#### ASSIGNMENT 1:
Write out the passage of the cosmetic surgery article that opens with the words containing "She hands me" and closes with "LED light therapy.". Reproduce it word for word.
#### ASSIGNMENT 2:
Answer these questions using the cosmetic surgery article.
(a) In which part of Sydney is the Face Plus Medispa clinic located?
(b) What is the starting price given for anti-wrinkle relaxants?
(c) How many years older than the writer does Susi Garrett say she is?
#### ASSIGNMENT 3:
Carry on the cosmetic surgery article, starting right after its last sentence.

Saturday, August 27, 2016

Cosmetic surgery: A close encounter with injectables of the face-plumping kind

Unless she is telling a most unusual lie, cosmetic nurse Susi Garrett is a walking testimony to her art.

Unusual, because most people lying about their age would shave off a few years. But Garrett has just told me she's nine years older than me when, honestly, she looks a decade and a half younger.

Under the bright light bouncing off the white walls of the injectables room here at Face Plus Medispa in Sydney's Bondi Beach, her skin is dewy perfection, not a wrinkle or age spot to be seen under her barely there make-up. Nor does she look like someone who's had cosmetic work. She looks fabulous – calm, relaxed and glowing, as if time's wearying strains have simply passed her by.

She hands me a mirror to look at my own face. "Tell me what you don't like," she says. Where do I start? With the bags under my eyes, exacerbated by a head cold? My frown line? The sun damage caused by years of blithely baking myself under an African sun?

It's a confronting business looking at yourself in the bright light of a place staffed by beautiful women whose promise is that you could be more beautiful too should you be prepared to spend the money. Certainly there's no shortage of treatments to splash out on at Face Plus and other clinics of its ilk, from smoothing facials and soothing massages to enzyme peels, laser treatments and LED light therapy.

Holistic clinic

Here in the injectables room are "anti-wrinkle relaxants" (starting at $150) and "dermal fillers" to replace lost skin volume ($390-$790 for a 1ml syringe of hyaluronic acid gel). On the wall in front of me is a before-and-after chart of faces and lips in various stages of ravagement and rescue.

#### STUDY MATERIAL:
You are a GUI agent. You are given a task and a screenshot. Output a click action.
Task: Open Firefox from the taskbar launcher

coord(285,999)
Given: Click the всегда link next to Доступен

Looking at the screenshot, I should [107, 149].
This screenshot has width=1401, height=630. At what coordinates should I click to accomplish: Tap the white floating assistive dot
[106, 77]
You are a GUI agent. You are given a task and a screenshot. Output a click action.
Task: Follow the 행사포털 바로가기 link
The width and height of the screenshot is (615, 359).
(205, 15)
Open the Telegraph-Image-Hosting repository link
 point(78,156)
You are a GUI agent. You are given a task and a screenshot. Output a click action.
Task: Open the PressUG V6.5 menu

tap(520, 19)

#### ANSWER 1:
She hands me a mirror to look at my own face. "Tell me what you don't like," she says. Where do I start? With the bags under my eyes, exacerbated by a head cold? My frown line? The sun damage caused by years of blithely baking myself under an African sun?

It's a confronting business looking at yourself in the bright light of a place staffed by beautiful women whose promise is that you could be more beautiful too should you be prepared to spend the money. Certainly there's no shortage of treatments to splash out on at Face Plus and other clinics of its ilk, from smoothing facials and soothing massages to enzyme peels, laser treatments and LED light therapy.

#### ANSWER 2:
(a) Bondi Beach
(b) $150
(c) Nine years

#### ANSWER 3:
Women's lips lose volume and colour as they age, Garrett tells me, but she also sees a lot of "virgin lips". "Girls as young as 18 come to me twice a year because there's pressure to look like Kylie Jenner." Lots of men come, "particularly gay men in their 20s and 30s", but older men too.

Garrett started out as a nurse assisting in plastic and facial reconstruction surgery. She moved on to injectables because "I'm quite artistic", she says. "I love design, drawing and architecture, and to sculpt someone's face with filler is very rewarding."

Her first recommendation for me, however, has nothing to do with needles. She advises me never to go outdoors without SPF50 sunscreen, even to hang up the washing, and to drink more fluids.

Because this is a holistic clinic, she recommends I see the naturopath. I can have laser treatments or chemical peels to remove pigment, and a dermal therapist can advise me on a serum to brighten my skin.

As for her, she would draw me up a 12- to 24-month plan. I'll need Botox for that frown line, and a couple of fillers here and there. She touches my temples and below my cheek bones. My jawline, thank goodness, is fine.

As I leave she gives my arm a kindly pat. "Come back and I'll look after you," she promises.